___ Provided material ___
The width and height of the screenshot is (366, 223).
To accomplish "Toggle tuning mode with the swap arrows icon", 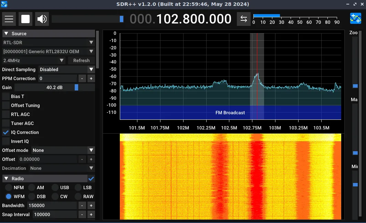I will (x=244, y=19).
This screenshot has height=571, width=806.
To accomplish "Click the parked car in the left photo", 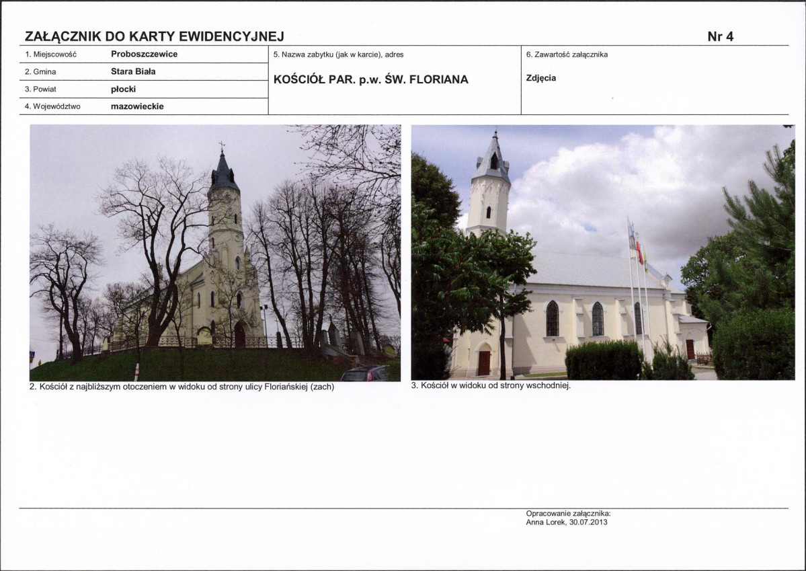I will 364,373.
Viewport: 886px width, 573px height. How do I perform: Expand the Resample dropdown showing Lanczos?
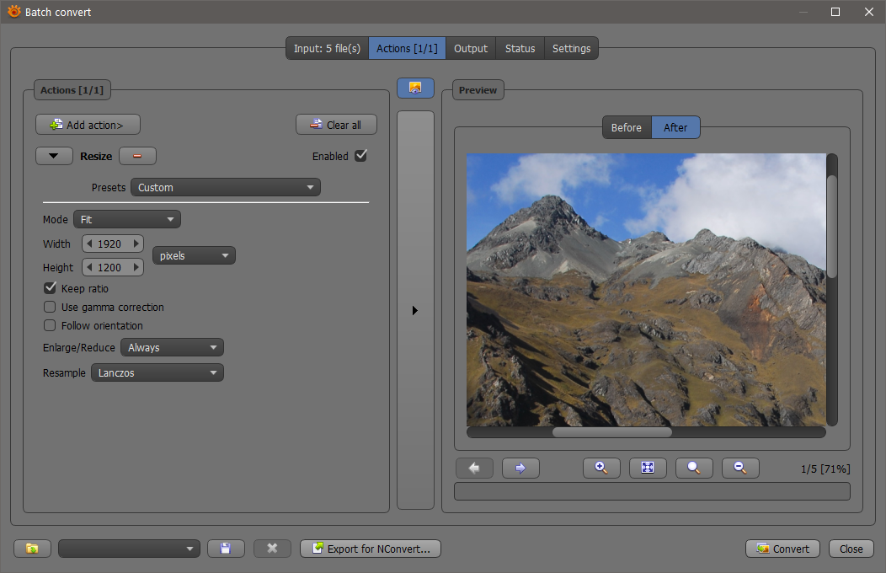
___
- [Task details] From the entries above, tally the lines that contain the string "height". Report the total and nothing more.

- [Task answer] 3